Stetson sold the station to Rudi Gresham's WXVQ, Inc. which changed the calls to WETO and the format to adult standards. After WETO, the station again became WJBS for a time before taking the call letters WXVQ (XV being the Roman numeral 15) in 1980. In 1984, Stetson re-bought WJBS (see above) and sold it to Great Lakes Broadcasting in 1987 for $325,000, when the station adopted an oldies format.

Another sale came in 1991, this time for $175,000 to the Green Broadcast Group, and the station flipped to a Talk radio format that same year.

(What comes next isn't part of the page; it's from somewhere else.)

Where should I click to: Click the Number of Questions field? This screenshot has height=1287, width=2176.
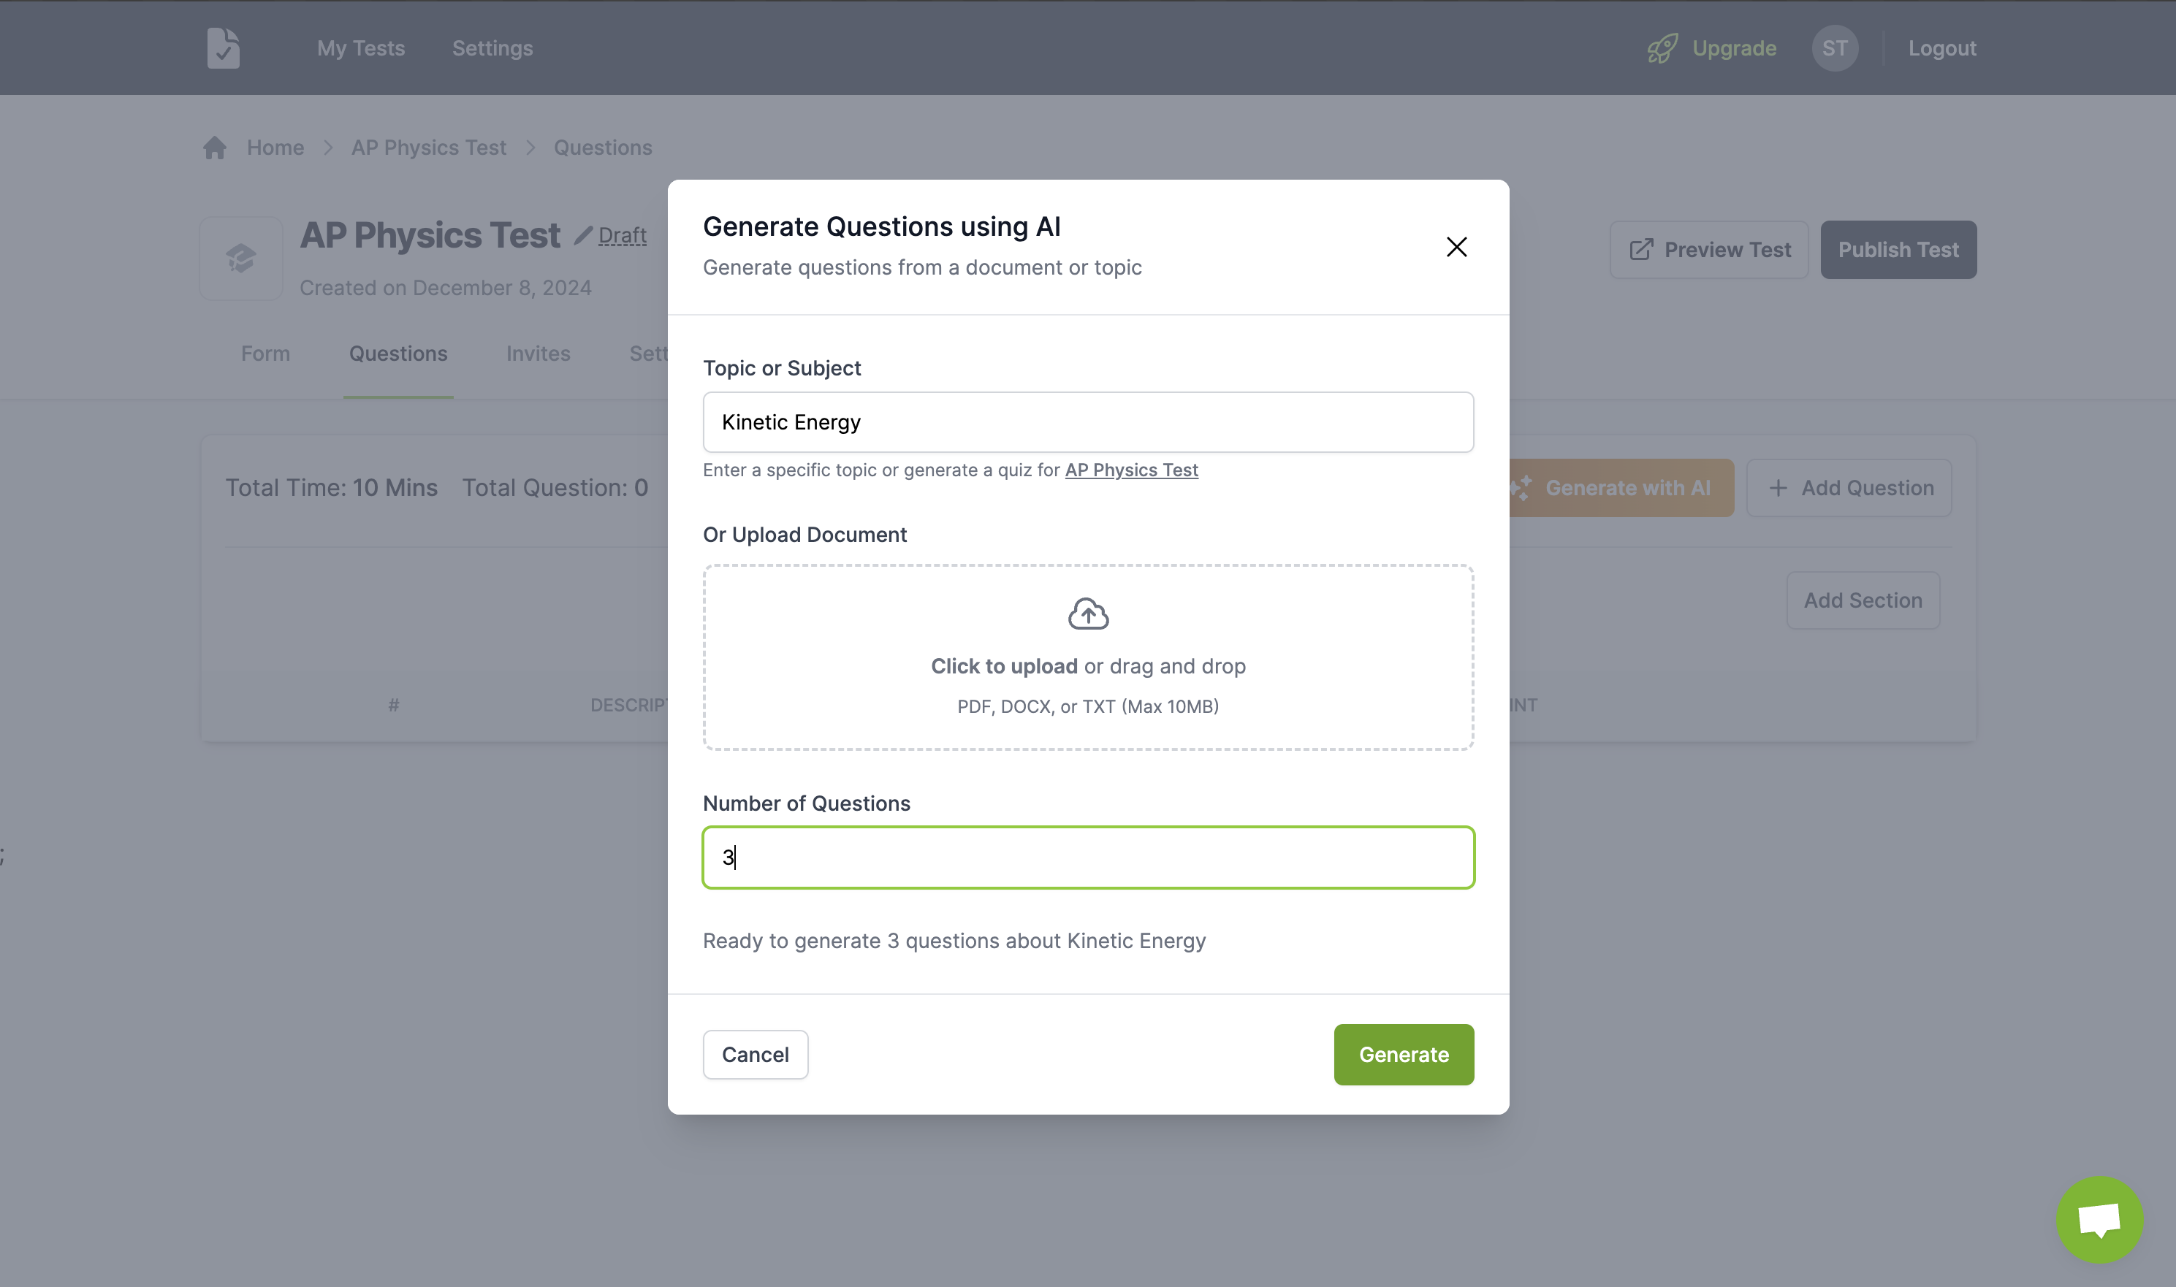click(x=1087, y=858)
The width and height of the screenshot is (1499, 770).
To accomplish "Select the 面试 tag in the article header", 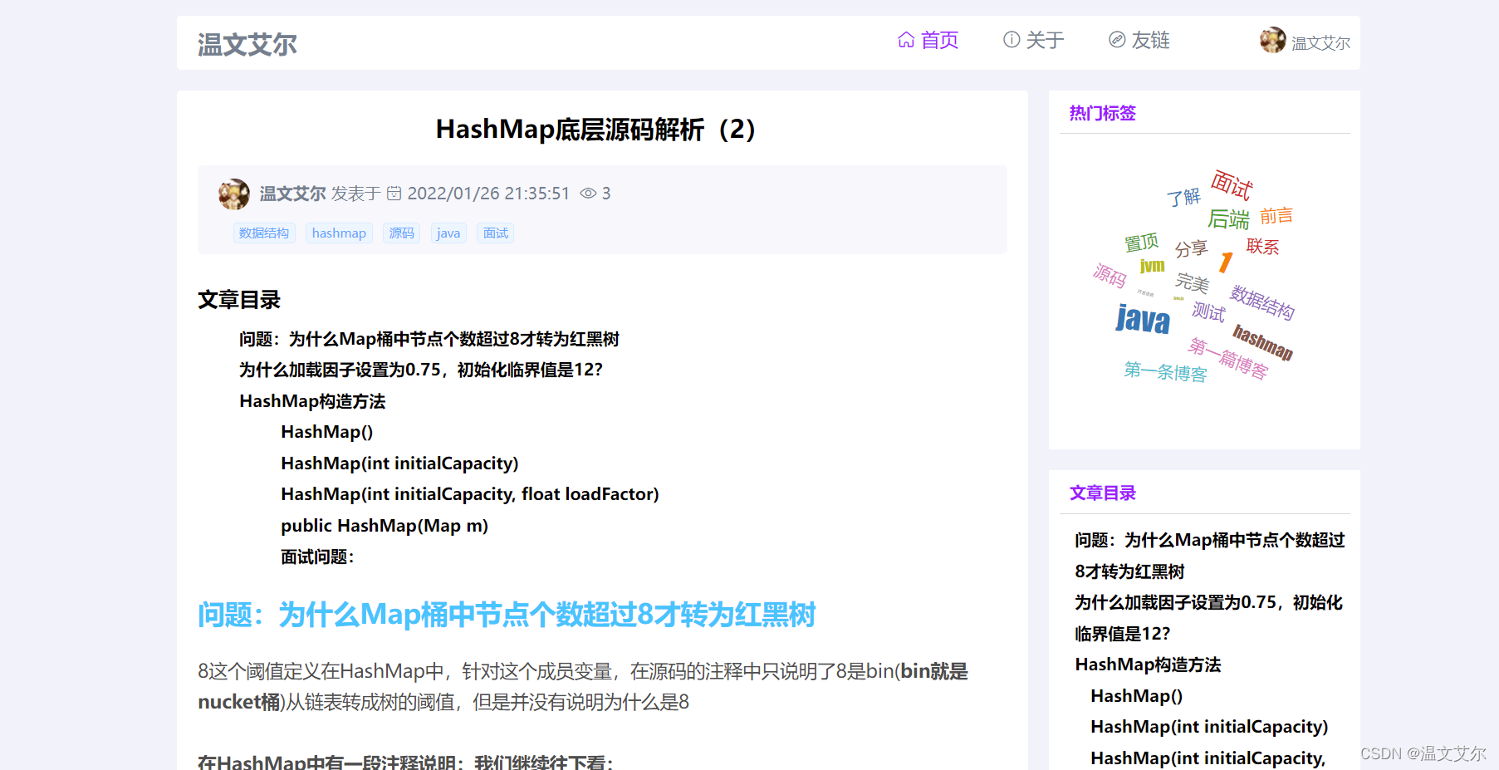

Daytona Beach broadcasting group Black Crow bought the station in 2000 to simulcast its own talk station, 1150 WNDB. WXVQ was changed to WNDA. The station was sold again in 2005 to Spanish language broadcaster J&V Communications which changed the call sign to the current WTJV.

On September 4, 2009, a truck backed into one of the tower's guy wires, taking the tower down and knocking the station off the air. No one was injured, but three vehicles were damaged. The station was silent until March 2010, when J&V Communications replaced the fallen tower with an 85-foot Valcom antenna and went back on air.